- **Supplied passage**:
However, when she met with Zhu later that day, he told her that a police officer had confronted him earlier that day about the length of his beard. When Zhu explained to the official that the razor was locked up, the man unexpectedly accosted him. The back of his head hit concrete, and he blacked out, causing his blood pressure escalate.

In a letter, Zhu's wife urged authorities in charge of prisoner management to "take actions to guarantee the safety of Zhu Yufu and keep him safe from violence" and to punish the police officer responsible for assaulting her husband.

"Do not insult Zhu Yufu or force a confession from him," she wrote. "He is old and sick. I hope the prison can give him better treatment considering his situation and offer him nutritious food."

She added, "Treating political prisoners well shows a country's international image, its political civilization, and the authority's benevolent rule."

Zhu reportedly founded the first pro-democracy movement in Communist China, the Democracy Wall, a pro-democracy publication entitled April 5 Monthly, and the China Democracy Party in addition to serving as the general secretary of the Standing Working Group of Zhejiang Preparatory Committee of China Democracy Party and a member of the Preparatory Committee of National Preparatory Committee.

Because of this, he was arrested and charged him with "subversion of state power," on Nov. 2, 1999, and he received a seven-year prison sentence. After he was released in 2006, Zhu was arrested again in 2007 and was sentenced to two years on a falsified charge of obstructing government business.

In 2011, he was arrested once again after he wrote and distributed a poem encouraging people to take to the streets around the time of the Arab Spring protests, according to Human Rights in China.

"It is time, people of China! It is time," the poem read. "The square belongs to us all; our feet are our own. It is time to use our feet to go to the square and to make a choice . . . We should use our choices to decide the future of China."

Zhu was subsequently sentenced to seven years in prison and deprived of political rights for three years.

- **Entries supplied**:

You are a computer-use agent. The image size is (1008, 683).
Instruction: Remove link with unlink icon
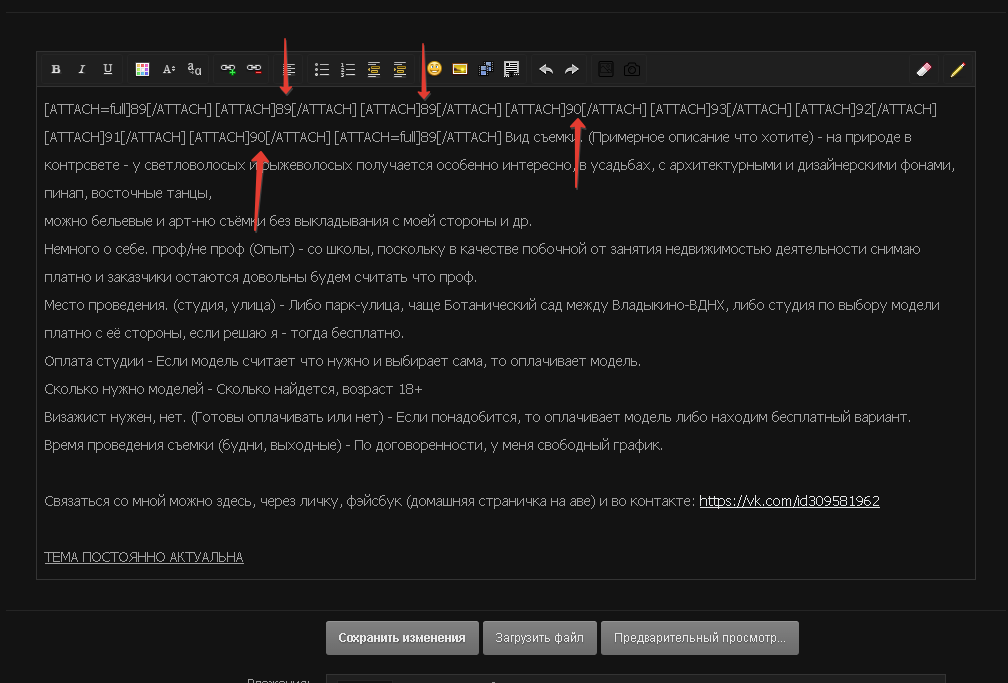[x=255, y=69]
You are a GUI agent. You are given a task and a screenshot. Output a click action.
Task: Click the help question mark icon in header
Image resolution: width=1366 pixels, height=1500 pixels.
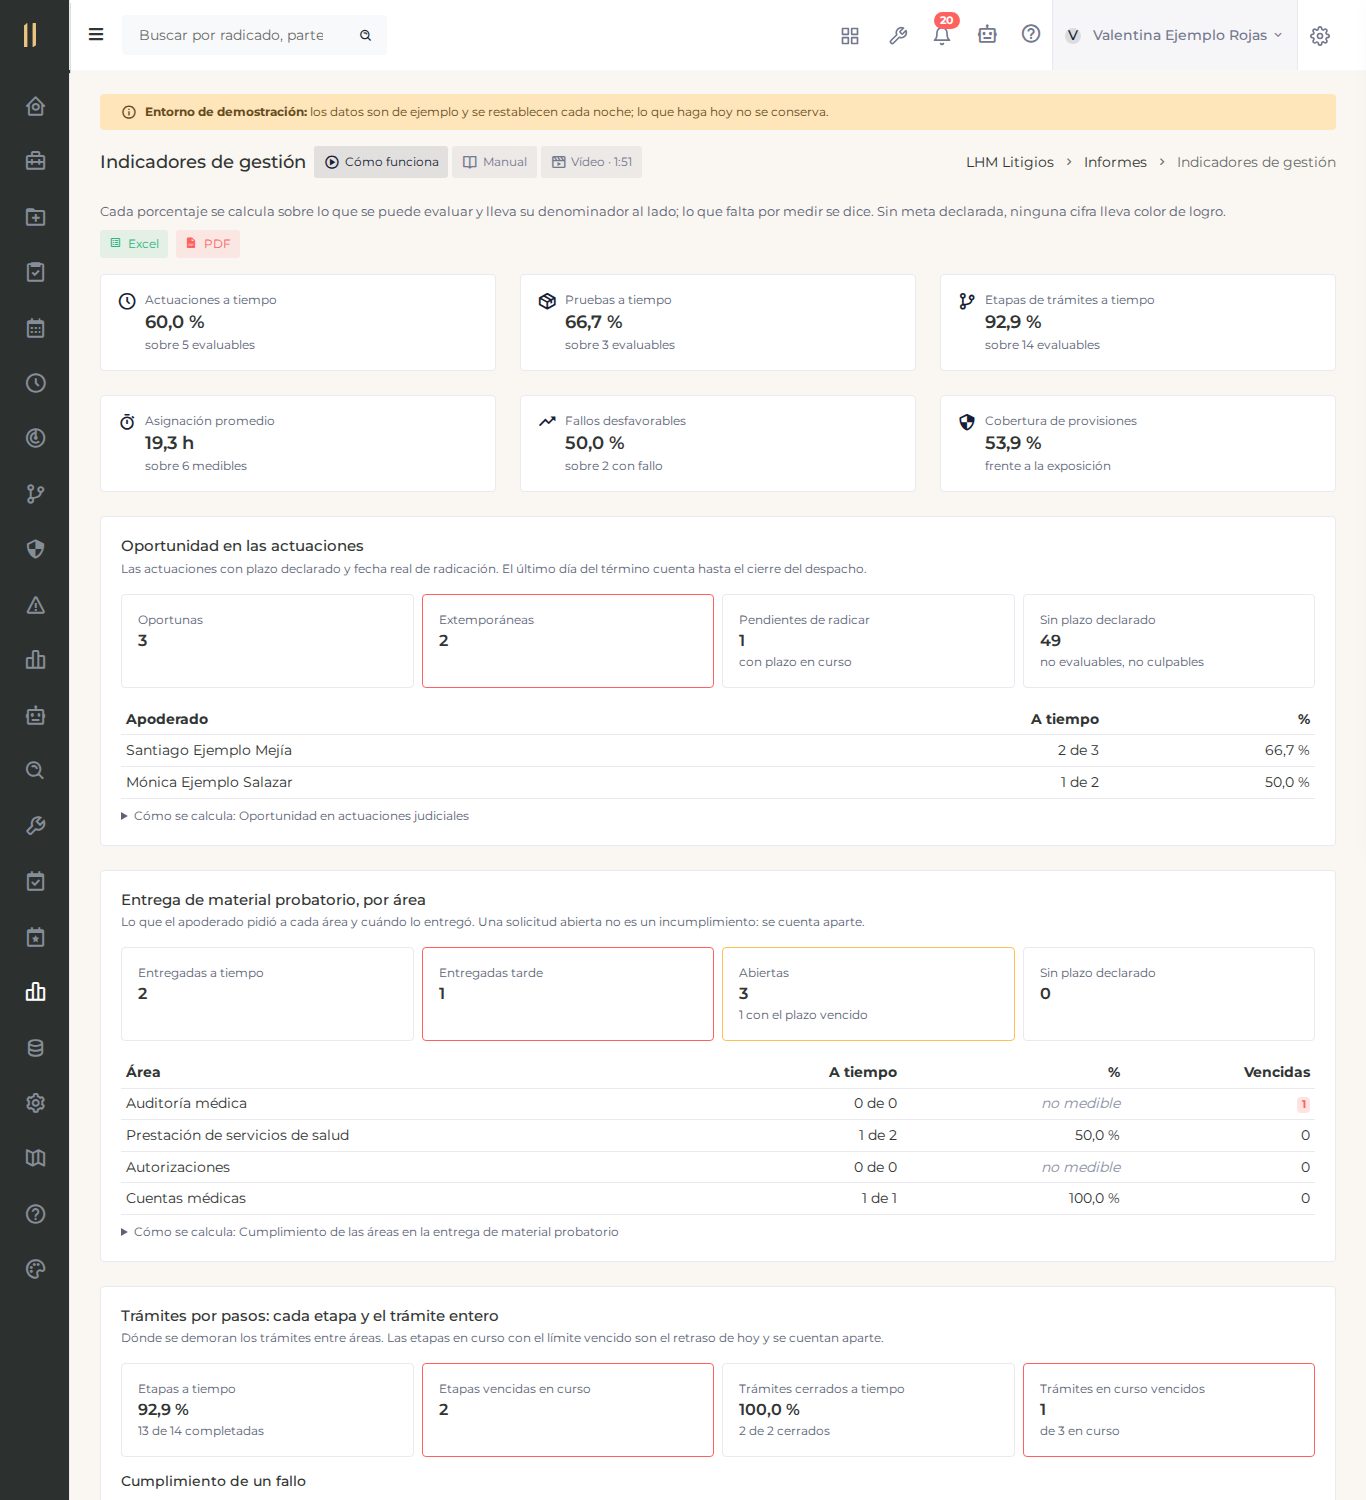1031,34
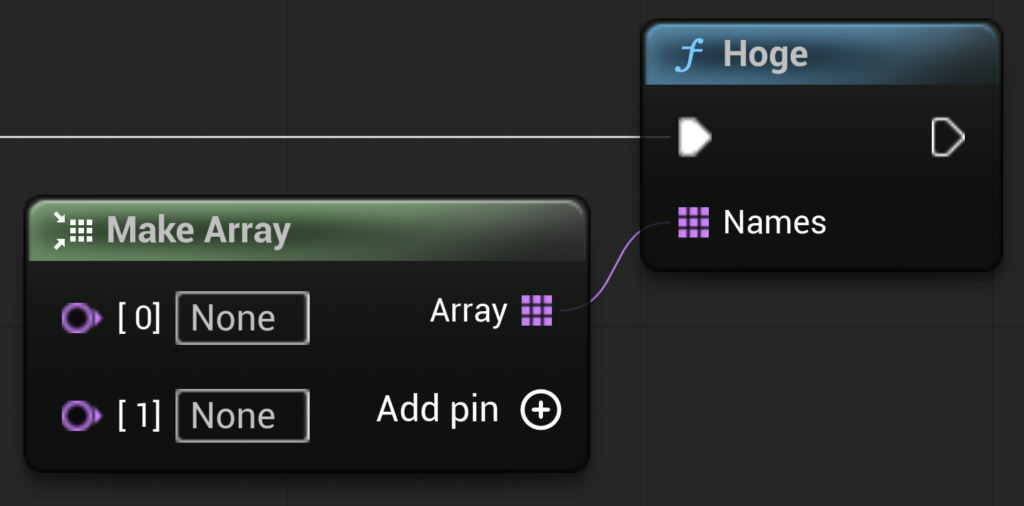Viewport: 1024px width, 506px height.
Task: Click the Names array input pin icon
Action: [x=694, y=222]
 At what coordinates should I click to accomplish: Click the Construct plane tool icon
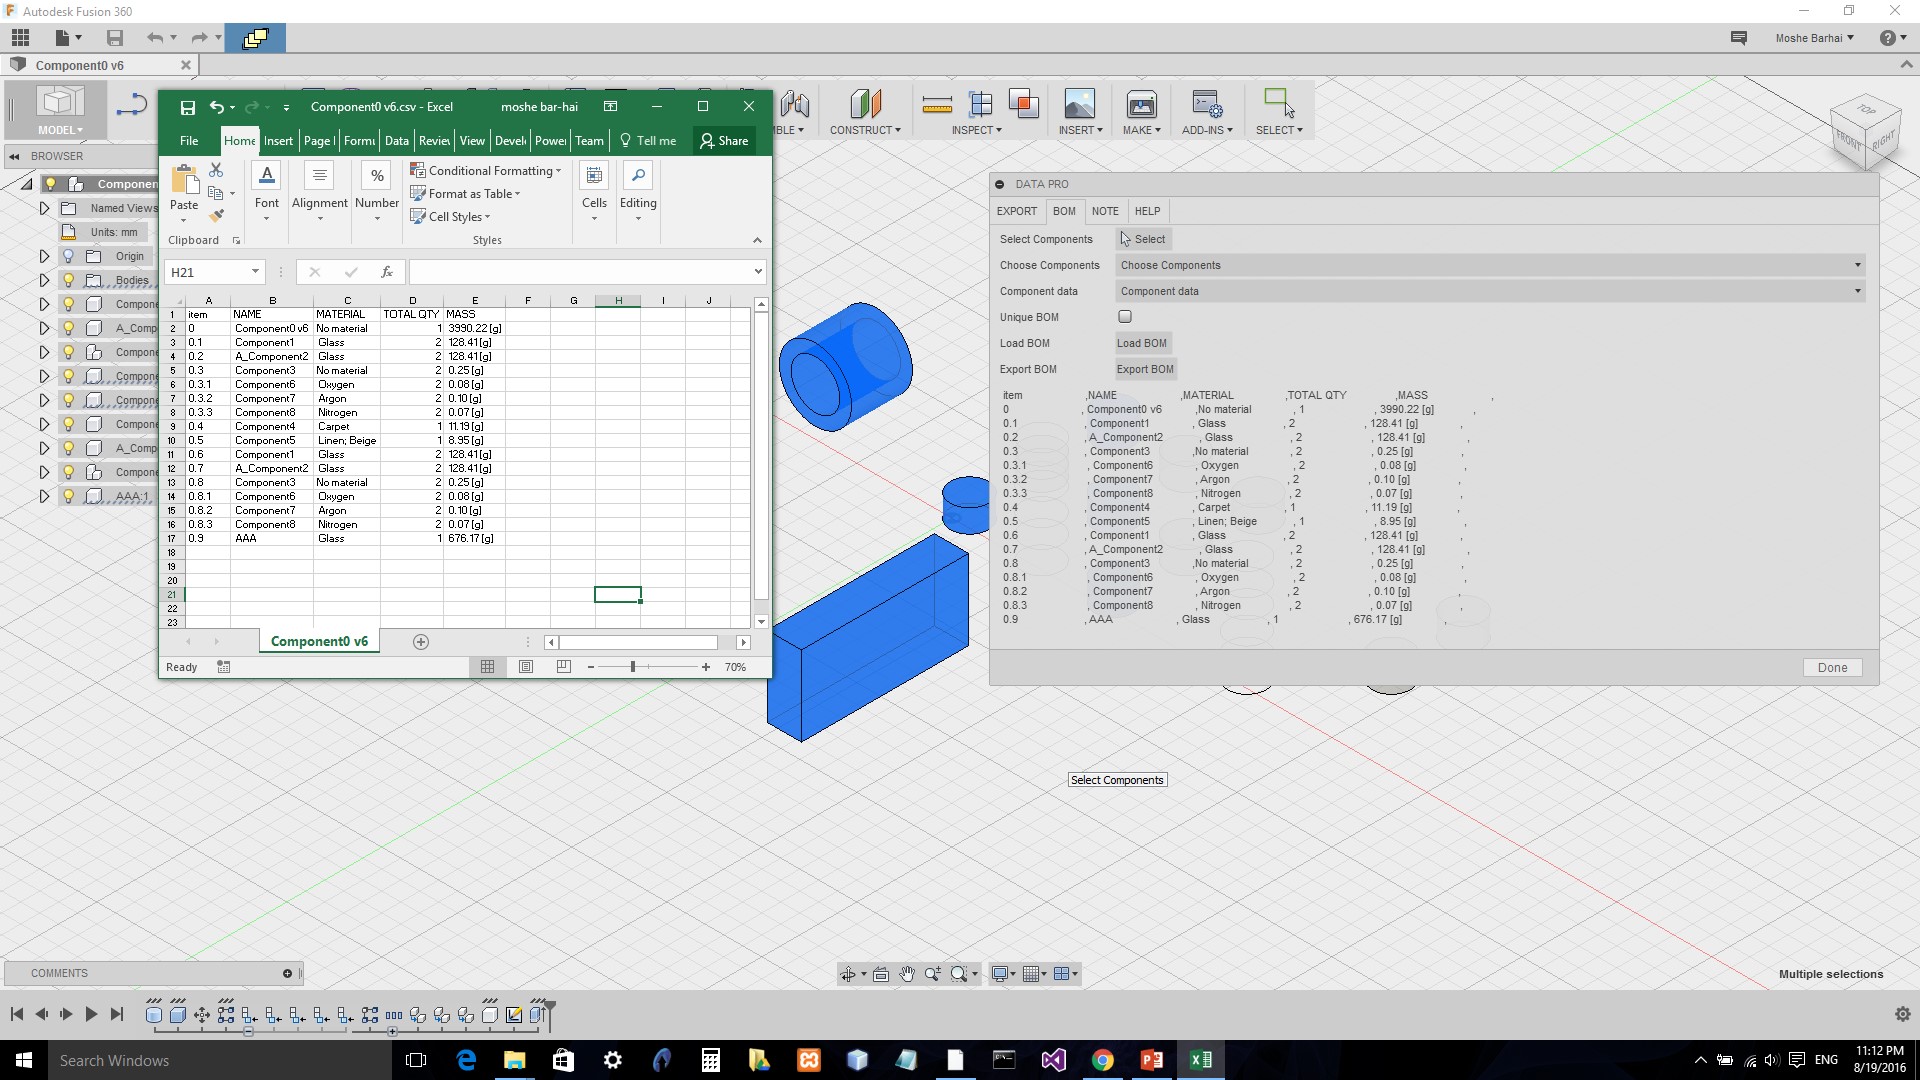point(865,104)
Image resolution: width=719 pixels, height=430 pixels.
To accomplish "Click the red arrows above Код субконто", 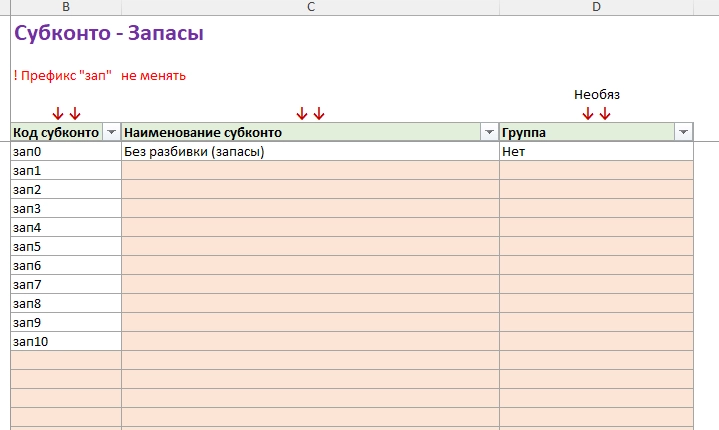I will [x=66, y=113].
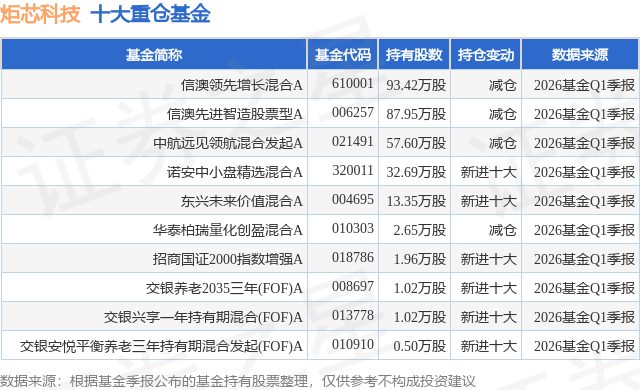Click the 数据来源 column header
The height and width of the screenshot is (390, 640).
click(x=580, y=55)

- **Required actions**:
1. Decide whether each statement below agrees with the passage about Zhu Yufu, answering yes or no and quoting the deciding words. (a) Zhu's 1999 charge of "subversion of state power" led to a seven-year prison sentence. (b) After the 2011 arrest, Zhu was deprived of political rights for five years. (c) Zhu's wife asked for the police officer who assaulted her husband to be punished.
2. Carry on the passage about Zhu Yufu, starting after its last sentence.

- **Responses to the exercise**:
1.
(a) Yes: "he was arrested and charged him with "subversion of state power," on Nov. 2, 1999, and he received a seven-year prison sentence."
(b) No: "deprived of political rights for three years."
(c) Yes: "to punish the police officer responsible for assaulting her husband."

2.
In a separate interview with Radio Free Asia in 2016, Zhu's sister, Zhu Xiaoyan, said that because of the treatment he has endured at the hands of the Chinese government, his entire family now suffers from psychological problems.

"My brother is a cultivated man. All he wanted was to express some of his opinions on society, but he has suffered persecution at the hands of the Chinese government, not once, not twice, but three times," she said. "Every time I went to see my brother, he was always very strong, telling us not to worry about him. He was going to serve his time in this Communist Party jail.

She continued: "But the last time I went to see him, he seemed to be in a trance, as if his spirit had been broken. I felt so bad about that, that I decided I would definitely start speaking out on his behalf. Otherwise he might die in that Communist Party jail."

Florida Senator Marco Rubio, who also serves as the chairman of the Congressional-Executive Commission on China, last week argued on the Senate floor that the U.S. should take action to stop China's human rights abuses and urged officials to take up the causes of those who suffer from persecution in China.

"The Chinese people yearn for the protection of their most basic human rights, and bravely stand with their fellow marginalized and oppressed countrymen," Rubio said.

"They are China's greatest asset, not its biggest threat, as the government and Communist Party wrongly believes. Any government, any government, which views its own people with such fear and hostility will, as has often been said, find itself on the wrong side of history."